Delante de la guía de turismo, un grupo formado por unas quince personas de distintas nacionalidades todavía esperaban su explicación turística. Los ojos de la guía de turismo de movían de derecha a izquierda, como si bajo el pelo grasoso tuviera un péndulo que manejara la órbitas. Los extranjeros habían pasado a mejor vida. Se pudrían sobre los pies. Algunos yacían en el suelo, pero otros estaban erguidos.

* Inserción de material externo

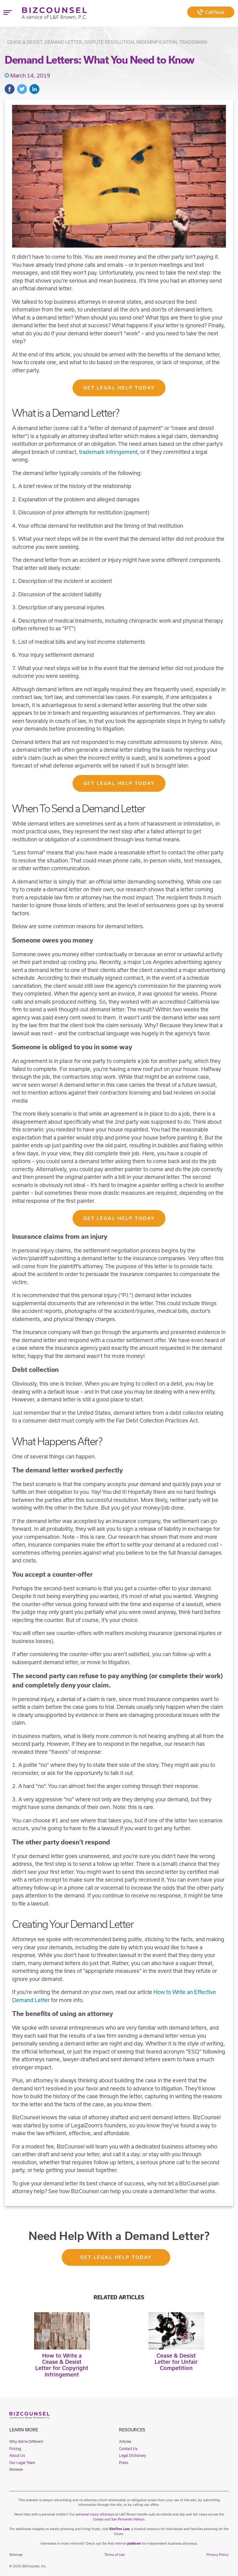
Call (214, 12)
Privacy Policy (217, 2554)
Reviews (16, 2469)
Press (123, 2463)
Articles (125, 2441)
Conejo (98, 2519)
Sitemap (16, 2554)
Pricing (15, 2449)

La guía tenía los pómulos de las mejillas ajados, resecos. Le quedaba poca vida. Parecía pedir ayuda desde las canicas mecánicas que eran sus ojos. La niña calva se acercó y algunos de los cuerpos cayeron al suelo tan sólo por el desplazamiento de aire que ella generó al avanzar entre ellos. Giró sobre sus talones buscando al hombre de bata.

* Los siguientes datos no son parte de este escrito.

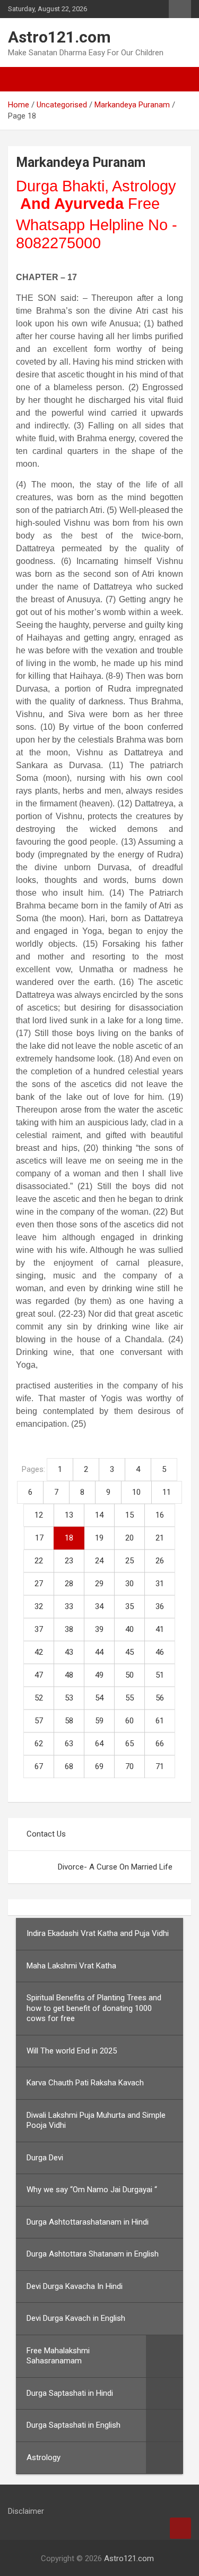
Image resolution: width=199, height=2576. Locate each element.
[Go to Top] (180, 2528)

¿No deberíamos dispararle?

¿Dispararle?

Está sufriendo.

Todos sufrimos. Dejala sufrir.

¿Querés que lo haga yo?

El hombre de bata escondió la pistola en la espalda.

La niña calva se cruzó de brazos.

¿Vamos entonces?

¿Qué?

¿Seguimos?

El hombre de bata, todavía perturbado por su recuerdo, afirmó con la cabeza. La niña calva observó una vez más a la guía de turismo, con sus ojos desesperados en su faz cadavérica, como si fuera la virgen de esa iglesia a la que la llevaba su padre cuando era más niña. Luego se dio vuelta y tiró del hilo del que flotaba su nueva mascota. El mosquito la siguió. La niña calva y el hombre de bata retomaron su caminata por la avenida.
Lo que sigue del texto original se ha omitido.